Texto seleccionado
####################

Para terminar, me gustaría dirigirme a los estudiantes que están aquí presentes y que me han invitado a hablar hoy. Me gustaría recordar algo que debería ser la base de todo estudio universitario y que no se menciona en la universidad. Antes de vivir en un país y en un Estado, los hombres tienen su morada vital en una lengua, y creo que sólo si somos capaces de indagar y comprender cómo se ha manipulado y transformado esa morada vital podremos entender cómo se han podido producir las transformaciones políticas y jurídicas que tenemos ante nuestros ojos.
La hipótesis que quiero sugerirles es, por tanto, que la transformación de la relación con la lengua es la condición de todas las demás transformaciones de la sociedad. Y si no nos damos cuenta de ello, es porque la lengua, por definición, permanece oculta en lo que nombra y nos da a entender. Como dijo una vez un psicoanalista que también era un poco filósofo: «lo que se dice queda olvidado detrás de lo que se dice en lo que se escucha».

####################

Registros guardados
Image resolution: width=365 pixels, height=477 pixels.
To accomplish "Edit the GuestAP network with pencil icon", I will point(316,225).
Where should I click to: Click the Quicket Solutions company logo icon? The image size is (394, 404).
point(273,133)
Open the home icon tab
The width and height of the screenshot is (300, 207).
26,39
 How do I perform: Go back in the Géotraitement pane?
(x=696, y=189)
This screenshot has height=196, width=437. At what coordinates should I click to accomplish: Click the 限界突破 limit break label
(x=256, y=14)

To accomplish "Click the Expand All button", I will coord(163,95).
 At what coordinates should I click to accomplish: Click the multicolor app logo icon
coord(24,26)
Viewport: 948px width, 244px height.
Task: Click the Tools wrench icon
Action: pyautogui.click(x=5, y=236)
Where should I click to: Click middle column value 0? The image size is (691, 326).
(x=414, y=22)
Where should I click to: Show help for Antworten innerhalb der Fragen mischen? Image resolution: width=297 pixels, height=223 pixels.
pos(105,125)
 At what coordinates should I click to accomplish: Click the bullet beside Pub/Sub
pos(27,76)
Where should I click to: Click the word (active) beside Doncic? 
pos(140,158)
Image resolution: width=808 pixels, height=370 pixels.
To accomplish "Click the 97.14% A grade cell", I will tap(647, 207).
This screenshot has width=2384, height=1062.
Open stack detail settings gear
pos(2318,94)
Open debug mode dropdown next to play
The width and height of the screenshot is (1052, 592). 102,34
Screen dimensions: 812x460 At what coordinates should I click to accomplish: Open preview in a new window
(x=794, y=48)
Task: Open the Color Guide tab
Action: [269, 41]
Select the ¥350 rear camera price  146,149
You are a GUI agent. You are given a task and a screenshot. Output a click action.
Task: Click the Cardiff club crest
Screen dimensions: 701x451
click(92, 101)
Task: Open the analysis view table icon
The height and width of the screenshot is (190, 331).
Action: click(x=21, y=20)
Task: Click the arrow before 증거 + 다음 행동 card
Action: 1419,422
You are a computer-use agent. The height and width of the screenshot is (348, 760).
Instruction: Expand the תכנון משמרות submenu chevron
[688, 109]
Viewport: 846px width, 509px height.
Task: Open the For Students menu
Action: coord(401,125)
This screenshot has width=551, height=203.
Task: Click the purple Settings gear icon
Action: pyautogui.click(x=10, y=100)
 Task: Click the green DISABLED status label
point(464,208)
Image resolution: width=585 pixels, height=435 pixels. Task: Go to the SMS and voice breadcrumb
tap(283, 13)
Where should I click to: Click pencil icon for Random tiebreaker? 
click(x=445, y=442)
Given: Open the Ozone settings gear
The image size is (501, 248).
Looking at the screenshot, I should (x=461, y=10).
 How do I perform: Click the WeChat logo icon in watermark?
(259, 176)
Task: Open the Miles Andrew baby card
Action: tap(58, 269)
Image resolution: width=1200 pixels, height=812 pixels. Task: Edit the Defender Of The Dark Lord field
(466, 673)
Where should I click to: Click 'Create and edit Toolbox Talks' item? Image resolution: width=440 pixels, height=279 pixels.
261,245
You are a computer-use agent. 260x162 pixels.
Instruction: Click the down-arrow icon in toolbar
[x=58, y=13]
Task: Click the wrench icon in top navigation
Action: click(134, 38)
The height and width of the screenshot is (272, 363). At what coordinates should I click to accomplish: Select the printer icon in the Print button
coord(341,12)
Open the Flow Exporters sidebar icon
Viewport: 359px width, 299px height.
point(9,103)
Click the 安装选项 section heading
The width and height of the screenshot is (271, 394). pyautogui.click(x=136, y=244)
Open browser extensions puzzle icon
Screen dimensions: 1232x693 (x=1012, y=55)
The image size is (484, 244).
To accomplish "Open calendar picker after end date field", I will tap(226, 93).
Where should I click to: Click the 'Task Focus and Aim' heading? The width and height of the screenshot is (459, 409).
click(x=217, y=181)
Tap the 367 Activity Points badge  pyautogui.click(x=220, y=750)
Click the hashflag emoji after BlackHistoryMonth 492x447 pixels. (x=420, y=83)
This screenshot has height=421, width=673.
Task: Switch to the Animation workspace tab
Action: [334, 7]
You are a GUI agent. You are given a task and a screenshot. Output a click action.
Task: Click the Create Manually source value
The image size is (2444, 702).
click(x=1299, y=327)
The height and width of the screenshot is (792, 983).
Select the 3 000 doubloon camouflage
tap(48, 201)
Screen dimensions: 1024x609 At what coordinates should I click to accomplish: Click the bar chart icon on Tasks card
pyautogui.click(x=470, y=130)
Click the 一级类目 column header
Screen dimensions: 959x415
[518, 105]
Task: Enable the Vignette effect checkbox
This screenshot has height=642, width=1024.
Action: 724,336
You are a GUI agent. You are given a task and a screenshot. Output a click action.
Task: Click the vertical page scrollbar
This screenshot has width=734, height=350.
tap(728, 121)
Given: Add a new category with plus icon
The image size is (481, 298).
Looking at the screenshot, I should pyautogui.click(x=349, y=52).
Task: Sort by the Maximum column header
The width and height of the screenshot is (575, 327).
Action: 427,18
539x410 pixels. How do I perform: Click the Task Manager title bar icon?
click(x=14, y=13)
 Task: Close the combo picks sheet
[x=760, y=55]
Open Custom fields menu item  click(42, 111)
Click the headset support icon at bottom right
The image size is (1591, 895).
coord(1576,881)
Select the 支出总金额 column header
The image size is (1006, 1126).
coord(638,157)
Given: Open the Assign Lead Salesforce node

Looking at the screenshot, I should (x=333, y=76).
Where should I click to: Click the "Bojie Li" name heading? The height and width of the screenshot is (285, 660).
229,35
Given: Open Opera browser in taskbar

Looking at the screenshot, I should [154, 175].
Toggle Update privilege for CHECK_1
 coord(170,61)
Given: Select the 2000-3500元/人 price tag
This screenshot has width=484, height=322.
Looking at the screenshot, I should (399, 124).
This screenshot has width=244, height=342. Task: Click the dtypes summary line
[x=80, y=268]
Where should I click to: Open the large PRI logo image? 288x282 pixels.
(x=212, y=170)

####################

Detalle de tarea
Transcribe sin cambios el pasaje del texto sobre la lengua comprendido entre "Para terminar, me" y "ante nuestros ojos.", ambos incluidos.

Respuesta
Para terminar, me gustaría dirigirme a los estudiantes que están aquí presentes y que me han invitado a hablar hoy. Me gustaría recordar algo que debería ser la base de todo estudio universitario y que no se menciona en la universidad. Antes de vivir en un país y en un Estado, los hombres tienen su morada vital en una lengua, y creo que sólo si somos capaces de indagar y comprender cómo se ha manipulado y transformado esa morada vital podremos entender cómo se han podido producir las transformaciones políticas y jurídicas que tenemos ante nuestros ojos.